⟨

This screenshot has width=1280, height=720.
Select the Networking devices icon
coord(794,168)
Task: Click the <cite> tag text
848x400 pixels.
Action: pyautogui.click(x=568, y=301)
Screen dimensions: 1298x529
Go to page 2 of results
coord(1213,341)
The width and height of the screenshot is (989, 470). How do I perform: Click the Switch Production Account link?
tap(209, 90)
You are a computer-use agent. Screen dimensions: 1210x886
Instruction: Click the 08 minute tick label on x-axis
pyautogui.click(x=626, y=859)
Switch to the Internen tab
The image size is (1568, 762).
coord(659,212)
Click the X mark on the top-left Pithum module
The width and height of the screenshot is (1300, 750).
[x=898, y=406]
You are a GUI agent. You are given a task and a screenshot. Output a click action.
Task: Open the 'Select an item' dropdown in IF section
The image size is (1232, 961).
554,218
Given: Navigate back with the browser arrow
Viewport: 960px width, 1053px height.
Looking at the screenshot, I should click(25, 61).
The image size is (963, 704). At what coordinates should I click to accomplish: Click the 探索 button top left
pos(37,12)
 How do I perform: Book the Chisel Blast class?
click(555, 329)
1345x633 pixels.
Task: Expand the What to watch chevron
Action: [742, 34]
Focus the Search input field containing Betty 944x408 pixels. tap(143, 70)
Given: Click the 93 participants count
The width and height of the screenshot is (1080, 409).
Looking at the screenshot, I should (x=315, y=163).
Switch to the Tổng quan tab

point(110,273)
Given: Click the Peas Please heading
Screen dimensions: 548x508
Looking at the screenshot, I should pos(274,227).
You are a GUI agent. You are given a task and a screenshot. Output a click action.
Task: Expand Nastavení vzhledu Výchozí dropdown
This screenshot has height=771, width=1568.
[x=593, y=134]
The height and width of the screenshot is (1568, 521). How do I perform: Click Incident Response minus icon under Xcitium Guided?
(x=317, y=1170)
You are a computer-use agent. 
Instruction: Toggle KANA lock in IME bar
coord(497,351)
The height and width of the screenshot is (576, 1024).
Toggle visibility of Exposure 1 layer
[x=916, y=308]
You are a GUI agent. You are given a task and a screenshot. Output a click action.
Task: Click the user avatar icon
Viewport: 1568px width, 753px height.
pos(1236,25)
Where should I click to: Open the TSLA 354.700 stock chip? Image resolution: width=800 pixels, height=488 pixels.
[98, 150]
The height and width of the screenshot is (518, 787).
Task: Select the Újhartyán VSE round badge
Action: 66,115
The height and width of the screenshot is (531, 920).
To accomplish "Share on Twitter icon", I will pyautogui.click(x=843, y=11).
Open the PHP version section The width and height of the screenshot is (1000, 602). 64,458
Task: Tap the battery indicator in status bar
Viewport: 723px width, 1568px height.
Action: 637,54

⟩

* What you will do
Quote only the lines from the one containing "Focus the Search" through the final line of the records, with both ends included.

* Task answer
Focus the Search input field containing Betty 944x408 pixels. tap(143, 70)
Given: Click the 93 participants count
The width and height of the screenshot is (1080, 409).
Looking at the screenshot, I should (x=315, y=163).
Switch to the Tổng quan tab

point(110,273)
Given: Click the Peas Please heading
Screen dimensions: 548x508
Looking at the screenshot, I should pos(274,227).
You are a GUI agent. You are given a task and a screenshot. Output a click action.
Task: Expand Nastavení vzhledu Výchozí dropdown
This screenshot has height=771, width=1568.
[x=593, y=134]
The height and width of the screenshot is (1568, 521). How do I perform: Click Incident Response minus icon under Xcitium Guided?
(x=317, y=1170)
You are a computer-use agent. 
Instruction: Toggle KANA lock in IME bar
coord(497,351)
The height and width of the screenshot is (576, 1024).
Toggle visibility of Exposure 1 layer
[x=916, y=308]
You are a GUI agent. You are given a task and a screenshot. Output a click action.
Task: Click the user avatar icon
Viewport: 1568px width, 753px height.
pos(1236,25)
Where should I click to: Open the TSLA 354.700 stock chip? Image resolution: width=800 pixels, height=488 pixels.
[98, 150]
The height and width of the screenshot is (518, 787).
Task: Select the Újhartyán VSE round badge
Action: 66,115
The height and width of the screenshot is (531, 920).
To accomplish "Share on Twitter icon", I will pyautogui.click(x=843, y=11).
Open the PHP version section The width and height of the screenshot is (1000, 602). 64,458
Task: Tap the battery indicator in status bar
Viewport: 723px width, 1568px height.
Action: 637,54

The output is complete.